---------- Record set

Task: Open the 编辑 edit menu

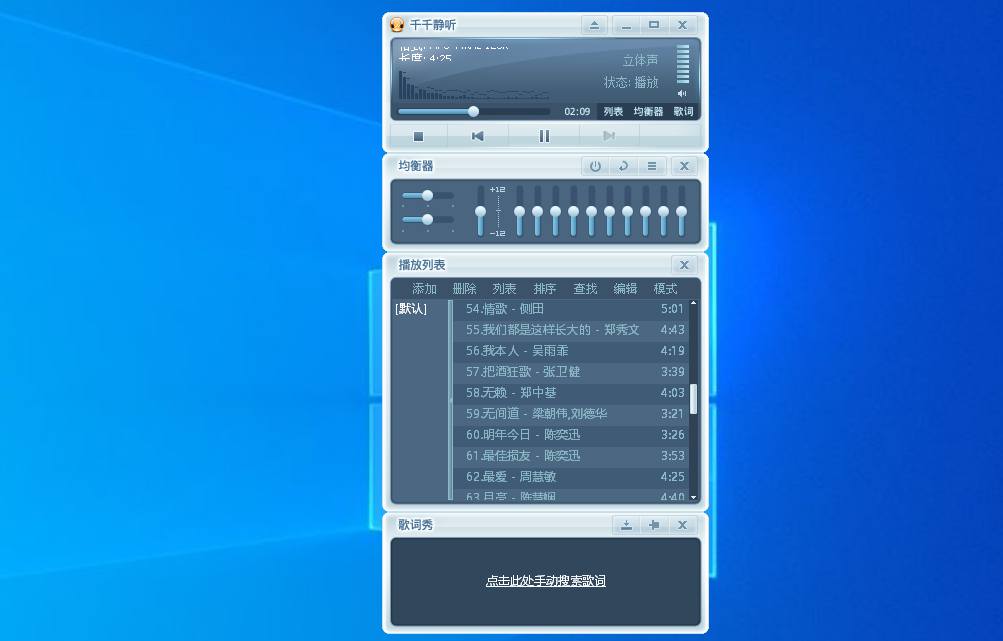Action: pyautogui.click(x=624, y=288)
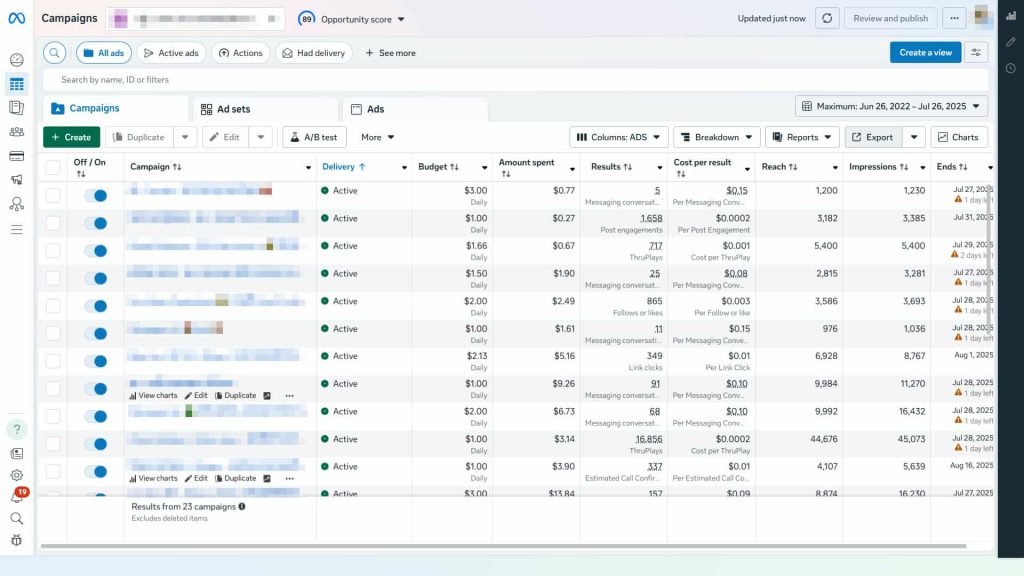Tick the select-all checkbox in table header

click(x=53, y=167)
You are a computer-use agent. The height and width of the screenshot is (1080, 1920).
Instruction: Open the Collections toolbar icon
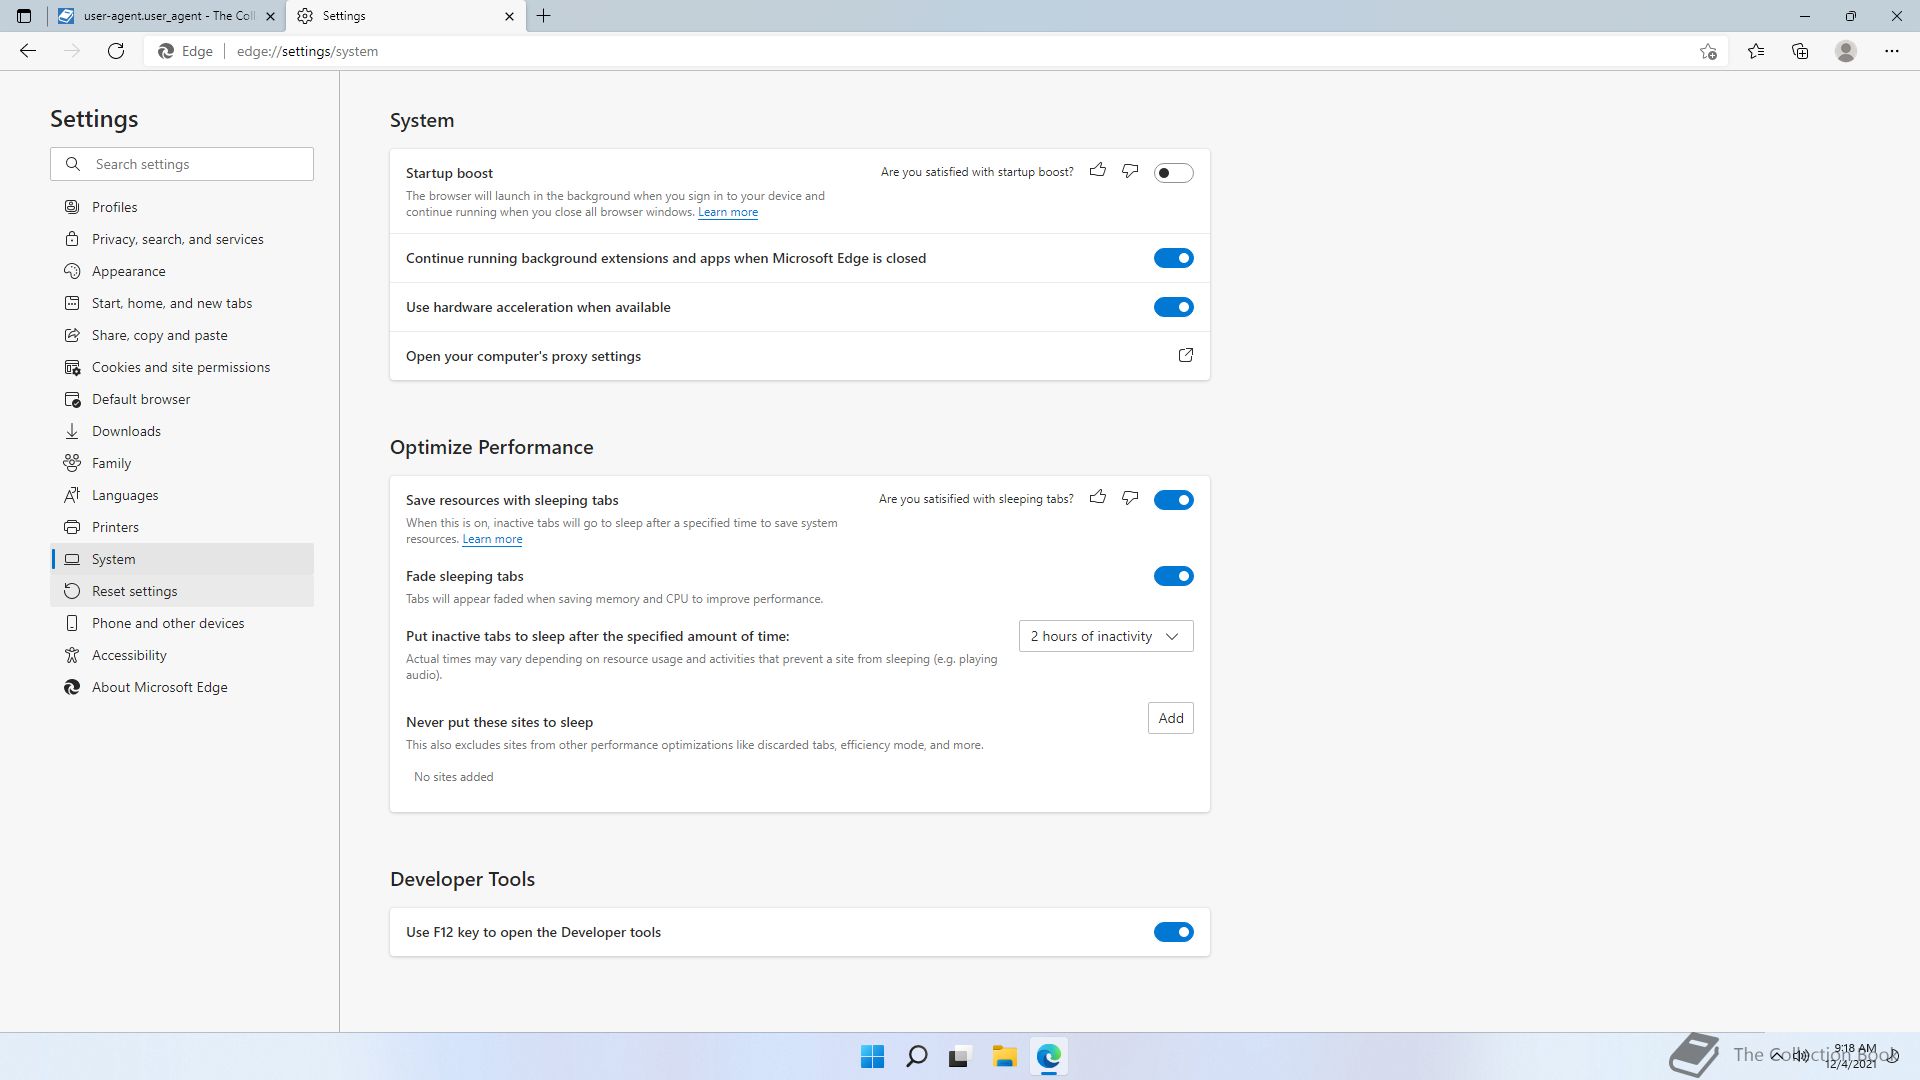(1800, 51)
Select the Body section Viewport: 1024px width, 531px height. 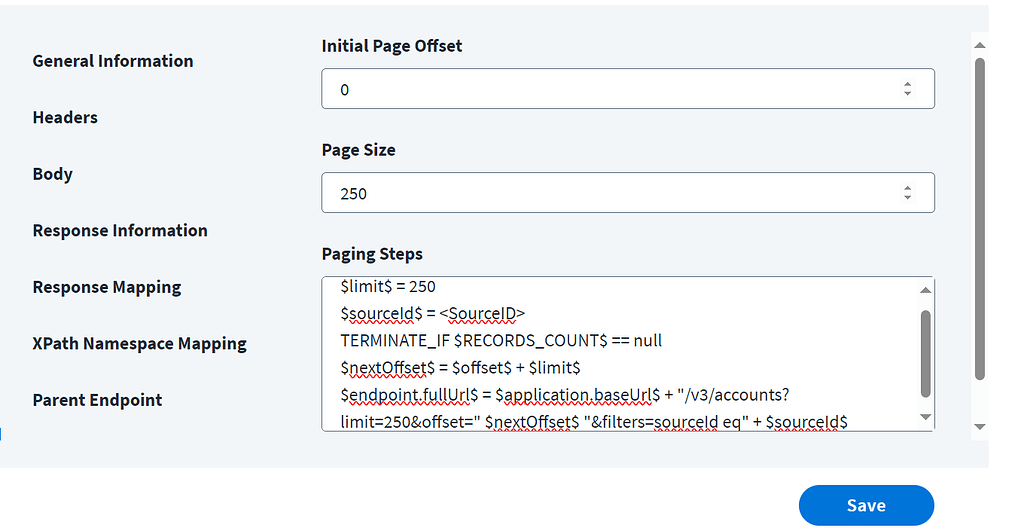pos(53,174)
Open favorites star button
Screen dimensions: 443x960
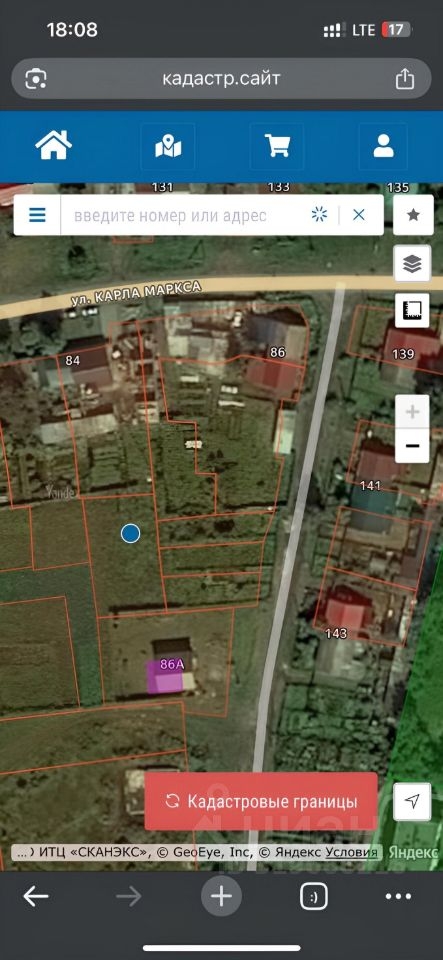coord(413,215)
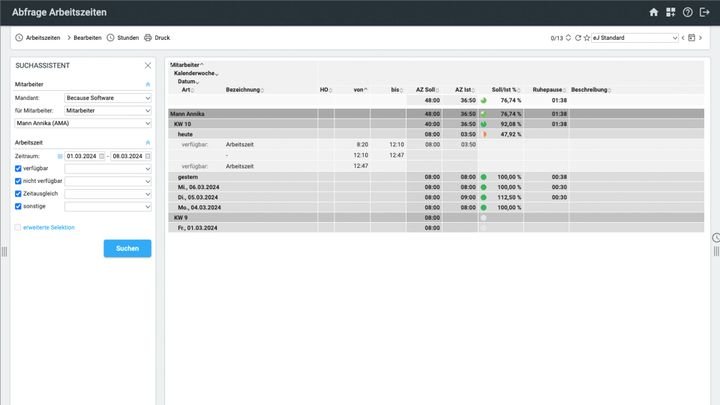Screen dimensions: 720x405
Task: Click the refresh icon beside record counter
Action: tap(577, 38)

--------------------

• **Required task**
Rename "favorites" to "bookmarks" in the lines of the records starting with the one that contains "Open favorites star button" and going on through the end of the records, and write out those lines again with nothing else changed. Leave the pictures out of your answer.

• **Full output**
Open bookmarks star button
Screen dimensions: 443x960
coord(413,215)
Screen dimensions: 720x405
Task: Click the refresh icon beside record counter
Action: tap(577, 38)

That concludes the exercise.